Friday, May 19, 2006

Nota Bene: Tom Watson on Jimmy Carter

For all the easy list comparisons of failure and malaise, Jimmy Carter is acres of fertile territory past George W. Bush as President of the U.S. It's not close, just on the basis of Carter's permanent introduction of human rights as an important factor in American foreign policy. Sure, there was the sweater, Iran hostages, oil prices, the stupid Olympic boycott - a litany of disasters, no doubt, and not easily balanced by Camp David, the Carter Doctrine of an open Persian Gulf, and his dual stance of Salt II with a human rights stick for the USSR.

Still and all it's a much shorter list, with fewer dead bodies, than Bush's - and human rights trumps all, in my book. (As does a post-Presidency career of a truly great man- and a burr in the saddle of every President after him). Even Reagan continued that human rights doctrine (on a very selective basis - along with every President after him - but it became part of the national debate permanently).


For the record.

Quoted in the comments thread...
In a nation that was proud of hard work, strong families, close-knit communities, and our faith in God, too many of us now tend to worship self-indulgence and consumption. Human identity is no longer defined by what one does, but by what one owns. But we've discovered that owning things and consuming things does not satisfy our longing for meaning. We've learned that piling up material goods cannot fill the emptiness of lives which have no confidence or purpose.
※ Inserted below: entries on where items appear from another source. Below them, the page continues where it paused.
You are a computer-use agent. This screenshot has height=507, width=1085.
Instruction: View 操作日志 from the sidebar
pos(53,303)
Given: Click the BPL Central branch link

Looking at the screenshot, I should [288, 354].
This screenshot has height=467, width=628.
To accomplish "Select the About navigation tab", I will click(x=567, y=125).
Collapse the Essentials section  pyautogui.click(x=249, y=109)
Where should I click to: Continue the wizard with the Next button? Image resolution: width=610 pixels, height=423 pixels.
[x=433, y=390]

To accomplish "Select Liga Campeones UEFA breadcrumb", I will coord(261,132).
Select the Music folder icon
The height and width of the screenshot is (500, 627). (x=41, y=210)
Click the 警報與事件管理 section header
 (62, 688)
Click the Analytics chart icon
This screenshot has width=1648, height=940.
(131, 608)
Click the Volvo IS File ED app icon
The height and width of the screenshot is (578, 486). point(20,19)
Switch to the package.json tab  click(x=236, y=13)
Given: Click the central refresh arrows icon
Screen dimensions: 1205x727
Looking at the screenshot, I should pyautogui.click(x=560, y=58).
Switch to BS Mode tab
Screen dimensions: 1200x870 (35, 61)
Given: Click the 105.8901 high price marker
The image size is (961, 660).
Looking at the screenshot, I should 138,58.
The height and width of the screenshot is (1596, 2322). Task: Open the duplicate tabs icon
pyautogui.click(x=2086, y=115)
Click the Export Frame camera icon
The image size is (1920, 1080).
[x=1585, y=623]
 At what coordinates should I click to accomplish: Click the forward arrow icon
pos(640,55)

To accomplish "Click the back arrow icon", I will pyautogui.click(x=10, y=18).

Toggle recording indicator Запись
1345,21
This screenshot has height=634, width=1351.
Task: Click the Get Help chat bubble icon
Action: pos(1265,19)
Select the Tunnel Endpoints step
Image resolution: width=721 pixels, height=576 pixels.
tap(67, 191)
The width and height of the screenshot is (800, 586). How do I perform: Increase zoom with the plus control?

The symptoms of this crisis of the American spirit are all around us. For the first time in the history of our country a majority of our people believe that the next 5 years will be worse than the past 5 years.
Two-thirds of our people do not even vote. The productivity of American workers is actually dropping, and the willingness of Americans to save for the future has fallen below that of all other people in the Western world.

July, 1979.
Twenty-seven years ago.
Somebody needs to help me see how wrong he was. Looks like to me he hit a nail on the head. Several, in fact.

Quoting stuff like this isn't good for my traffic, but at least there are two of us resisting an avalanche of ignorance and recrimination.